--- Required action ---
Write the entries out exactly, with the final line being the one containing "Task: Add a new withdraw reason value".

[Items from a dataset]
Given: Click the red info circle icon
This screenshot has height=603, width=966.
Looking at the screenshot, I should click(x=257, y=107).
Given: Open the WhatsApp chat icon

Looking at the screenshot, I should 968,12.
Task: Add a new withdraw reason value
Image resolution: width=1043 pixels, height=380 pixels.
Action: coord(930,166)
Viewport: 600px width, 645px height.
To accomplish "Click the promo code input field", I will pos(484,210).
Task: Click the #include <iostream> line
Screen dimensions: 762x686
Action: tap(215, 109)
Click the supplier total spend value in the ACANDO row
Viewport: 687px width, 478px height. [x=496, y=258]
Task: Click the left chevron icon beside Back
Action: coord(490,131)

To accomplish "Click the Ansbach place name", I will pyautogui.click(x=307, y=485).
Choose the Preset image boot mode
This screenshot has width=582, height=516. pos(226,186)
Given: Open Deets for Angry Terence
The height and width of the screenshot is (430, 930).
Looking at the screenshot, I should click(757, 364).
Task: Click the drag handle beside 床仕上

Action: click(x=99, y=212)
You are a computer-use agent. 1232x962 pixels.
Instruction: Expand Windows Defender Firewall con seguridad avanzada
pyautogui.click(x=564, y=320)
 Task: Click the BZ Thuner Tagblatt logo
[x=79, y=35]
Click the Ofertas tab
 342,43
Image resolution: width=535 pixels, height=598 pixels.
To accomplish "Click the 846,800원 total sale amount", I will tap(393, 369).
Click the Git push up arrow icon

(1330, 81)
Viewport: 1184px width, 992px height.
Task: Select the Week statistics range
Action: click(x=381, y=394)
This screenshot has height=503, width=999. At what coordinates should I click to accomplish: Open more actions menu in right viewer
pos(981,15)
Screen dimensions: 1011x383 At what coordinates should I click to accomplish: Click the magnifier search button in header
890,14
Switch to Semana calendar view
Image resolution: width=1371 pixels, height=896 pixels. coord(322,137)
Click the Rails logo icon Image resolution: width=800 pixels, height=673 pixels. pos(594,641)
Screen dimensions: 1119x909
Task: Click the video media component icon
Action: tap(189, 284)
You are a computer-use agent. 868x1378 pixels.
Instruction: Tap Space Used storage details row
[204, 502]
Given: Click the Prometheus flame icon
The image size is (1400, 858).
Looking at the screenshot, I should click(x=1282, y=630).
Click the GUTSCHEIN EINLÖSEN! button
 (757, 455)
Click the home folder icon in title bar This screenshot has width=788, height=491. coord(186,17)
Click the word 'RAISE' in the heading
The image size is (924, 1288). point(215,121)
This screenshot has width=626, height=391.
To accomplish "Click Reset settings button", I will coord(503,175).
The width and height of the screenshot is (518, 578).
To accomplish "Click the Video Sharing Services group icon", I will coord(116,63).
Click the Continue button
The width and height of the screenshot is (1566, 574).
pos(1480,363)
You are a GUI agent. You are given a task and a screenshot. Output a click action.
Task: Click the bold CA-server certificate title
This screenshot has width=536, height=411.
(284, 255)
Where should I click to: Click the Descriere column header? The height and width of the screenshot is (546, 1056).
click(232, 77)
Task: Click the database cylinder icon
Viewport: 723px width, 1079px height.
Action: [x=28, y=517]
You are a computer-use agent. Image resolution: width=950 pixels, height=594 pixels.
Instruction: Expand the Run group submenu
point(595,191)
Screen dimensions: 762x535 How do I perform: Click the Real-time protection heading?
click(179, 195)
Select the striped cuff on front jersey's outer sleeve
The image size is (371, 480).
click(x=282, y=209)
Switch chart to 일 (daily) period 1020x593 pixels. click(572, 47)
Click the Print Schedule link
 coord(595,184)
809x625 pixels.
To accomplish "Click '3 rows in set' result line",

--- Task solution ---
Given: Click the red info circle icon
This screenshot has height=603, width=966.
Looking at the screenshot, I should click(x=257, y=107).
Given: Open the WhatsApp chat icon

Looking at the screenshot, I should 968,12.
Task: Add a new withdraw reason value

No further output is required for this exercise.